» Source records
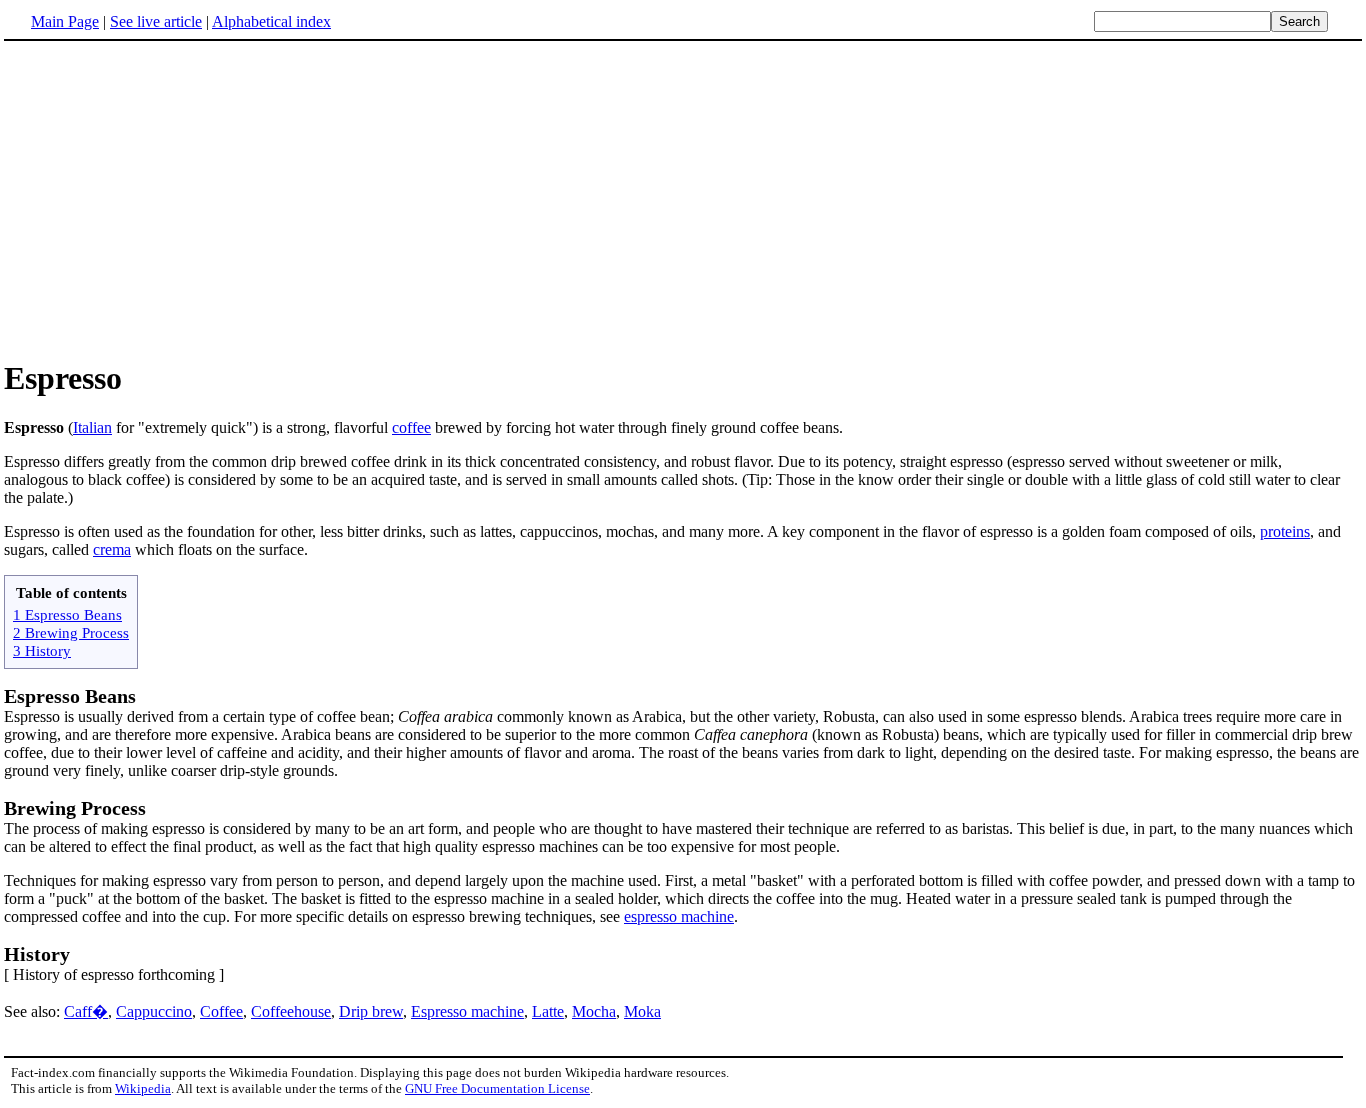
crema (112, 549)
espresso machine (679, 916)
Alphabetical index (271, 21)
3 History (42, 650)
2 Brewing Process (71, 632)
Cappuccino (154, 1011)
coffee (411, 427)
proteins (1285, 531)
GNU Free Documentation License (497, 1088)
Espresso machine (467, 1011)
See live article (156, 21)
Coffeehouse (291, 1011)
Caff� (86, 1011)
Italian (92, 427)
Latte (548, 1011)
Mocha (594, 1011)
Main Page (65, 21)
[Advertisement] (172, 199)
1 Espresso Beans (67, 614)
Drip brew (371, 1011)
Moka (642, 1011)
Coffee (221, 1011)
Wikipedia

» Work instructions
Could the entries be output exactly as written, but without their images?

» Exercise result
crema (112, 549)
espresso machine (679, 916)
Alphabetical index (271, 21)
3 History (42, 650)
2 Brewing Process (71, 632)
Cappuccino (154, 1011)
coffee (411, 427)
proteins (1285, 531)
GNU Free Documentation License (497, 1088)
Espresso machine (467, 1011)
See live article (156, 21)
Coffeehouse (291, 1011)
Caff� (86, 1011)
Italian (92, 427)
Latte (548, 1011)
Mocha (594, 1011)
Main Page (65, 21)
[Advertisement] (172, 199)
1 Espresso Beans (67, 614)
Drip brew (371, 1011)
Moka (642, 1011)
Coffee (221, 1011)
Wikipedia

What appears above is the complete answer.